What you are asked to do: Every line holding the string "each" is to be copied from the entries below.

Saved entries
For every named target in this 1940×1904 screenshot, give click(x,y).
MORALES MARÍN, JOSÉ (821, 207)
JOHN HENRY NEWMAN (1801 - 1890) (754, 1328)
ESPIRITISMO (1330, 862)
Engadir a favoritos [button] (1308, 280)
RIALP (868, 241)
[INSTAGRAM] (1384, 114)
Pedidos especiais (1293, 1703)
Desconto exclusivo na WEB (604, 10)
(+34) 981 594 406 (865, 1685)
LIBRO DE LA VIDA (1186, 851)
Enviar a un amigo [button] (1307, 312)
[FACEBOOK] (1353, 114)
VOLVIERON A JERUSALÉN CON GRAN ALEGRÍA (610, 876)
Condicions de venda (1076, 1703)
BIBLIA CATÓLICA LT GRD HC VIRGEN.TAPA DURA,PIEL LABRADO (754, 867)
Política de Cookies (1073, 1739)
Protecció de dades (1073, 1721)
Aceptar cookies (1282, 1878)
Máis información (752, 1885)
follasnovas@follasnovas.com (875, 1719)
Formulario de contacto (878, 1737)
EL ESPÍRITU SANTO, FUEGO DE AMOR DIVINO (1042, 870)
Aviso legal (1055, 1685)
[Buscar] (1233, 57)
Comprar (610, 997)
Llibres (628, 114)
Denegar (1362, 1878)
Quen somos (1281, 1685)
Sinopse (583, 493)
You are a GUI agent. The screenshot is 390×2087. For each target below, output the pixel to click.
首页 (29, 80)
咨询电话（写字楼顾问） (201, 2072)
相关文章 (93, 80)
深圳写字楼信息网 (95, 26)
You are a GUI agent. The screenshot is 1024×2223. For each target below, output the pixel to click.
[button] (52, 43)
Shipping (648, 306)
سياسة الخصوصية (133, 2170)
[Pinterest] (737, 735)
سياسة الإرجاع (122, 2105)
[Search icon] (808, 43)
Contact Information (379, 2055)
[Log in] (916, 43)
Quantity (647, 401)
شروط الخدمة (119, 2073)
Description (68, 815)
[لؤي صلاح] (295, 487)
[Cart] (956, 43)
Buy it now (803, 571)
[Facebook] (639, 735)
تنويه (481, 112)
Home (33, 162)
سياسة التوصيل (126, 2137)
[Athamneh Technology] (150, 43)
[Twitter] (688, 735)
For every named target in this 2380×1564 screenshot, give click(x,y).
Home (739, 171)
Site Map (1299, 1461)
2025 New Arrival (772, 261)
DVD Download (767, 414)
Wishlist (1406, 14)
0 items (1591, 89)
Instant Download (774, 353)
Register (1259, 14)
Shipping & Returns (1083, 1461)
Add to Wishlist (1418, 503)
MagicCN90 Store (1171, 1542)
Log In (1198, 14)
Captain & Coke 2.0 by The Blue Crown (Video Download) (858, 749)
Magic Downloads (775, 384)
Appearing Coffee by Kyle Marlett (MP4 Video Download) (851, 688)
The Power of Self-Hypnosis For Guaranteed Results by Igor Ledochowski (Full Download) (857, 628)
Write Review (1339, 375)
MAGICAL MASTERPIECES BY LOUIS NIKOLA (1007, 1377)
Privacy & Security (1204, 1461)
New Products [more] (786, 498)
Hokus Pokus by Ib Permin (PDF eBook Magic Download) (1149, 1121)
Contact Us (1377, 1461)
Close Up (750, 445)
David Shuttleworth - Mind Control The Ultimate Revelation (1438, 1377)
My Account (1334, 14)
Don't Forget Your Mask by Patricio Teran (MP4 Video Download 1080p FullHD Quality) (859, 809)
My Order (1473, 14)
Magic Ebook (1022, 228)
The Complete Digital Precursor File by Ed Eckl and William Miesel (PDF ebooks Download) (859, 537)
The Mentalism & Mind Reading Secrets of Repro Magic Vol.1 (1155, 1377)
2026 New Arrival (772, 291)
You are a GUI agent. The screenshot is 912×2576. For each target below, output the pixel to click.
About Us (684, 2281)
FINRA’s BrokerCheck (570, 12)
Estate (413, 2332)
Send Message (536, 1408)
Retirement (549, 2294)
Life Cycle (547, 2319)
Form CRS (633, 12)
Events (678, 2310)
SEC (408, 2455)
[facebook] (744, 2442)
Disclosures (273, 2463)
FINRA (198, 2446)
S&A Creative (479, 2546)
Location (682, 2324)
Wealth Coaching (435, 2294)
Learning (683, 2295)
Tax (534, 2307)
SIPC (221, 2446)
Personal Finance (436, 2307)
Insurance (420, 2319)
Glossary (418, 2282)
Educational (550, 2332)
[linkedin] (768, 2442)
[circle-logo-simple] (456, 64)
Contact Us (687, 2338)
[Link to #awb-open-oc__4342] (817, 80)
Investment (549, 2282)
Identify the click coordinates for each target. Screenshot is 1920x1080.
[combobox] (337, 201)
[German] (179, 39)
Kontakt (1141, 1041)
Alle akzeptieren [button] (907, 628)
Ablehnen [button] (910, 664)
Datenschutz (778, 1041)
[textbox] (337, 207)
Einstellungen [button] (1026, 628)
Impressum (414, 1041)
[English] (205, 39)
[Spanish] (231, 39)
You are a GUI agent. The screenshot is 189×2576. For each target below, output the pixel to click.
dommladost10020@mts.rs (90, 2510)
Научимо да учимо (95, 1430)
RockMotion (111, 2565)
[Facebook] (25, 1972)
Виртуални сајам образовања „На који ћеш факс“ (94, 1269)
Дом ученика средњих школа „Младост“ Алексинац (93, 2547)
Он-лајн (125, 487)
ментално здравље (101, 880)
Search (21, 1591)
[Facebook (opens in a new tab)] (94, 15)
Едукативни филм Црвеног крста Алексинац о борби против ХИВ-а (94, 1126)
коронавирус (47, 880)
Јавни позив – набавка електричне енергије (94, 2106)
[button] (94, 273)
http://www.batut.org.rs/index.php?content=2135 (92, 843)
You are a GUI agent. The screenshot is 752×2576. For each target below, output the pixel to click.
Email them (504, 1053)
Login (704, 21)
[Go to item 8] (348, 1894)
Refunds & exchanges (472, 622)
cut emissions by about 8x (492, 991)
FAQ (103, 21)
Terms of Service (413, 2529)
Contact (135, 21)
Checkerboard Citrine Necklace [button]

Solution to this exercise:
You are a GUI agent. The screenshot is 390×2087. For each target below, output the pixel to click.
You are a GUI agent. The screenshot is 1024×2223. For each target below, output the pixel to click.
You are a GUI agent. The screenshot is 912×2576. For each target below, output the pixel to click.
Identify the click coordinates for each target. Screenshot is 1920x1080.
You are a GUI agent. The screenshot is 189×2576. For each target below, output the pixel to click.
You are a GUI agent. The screenshot is 752×2576. For each target below, output the pixel to click.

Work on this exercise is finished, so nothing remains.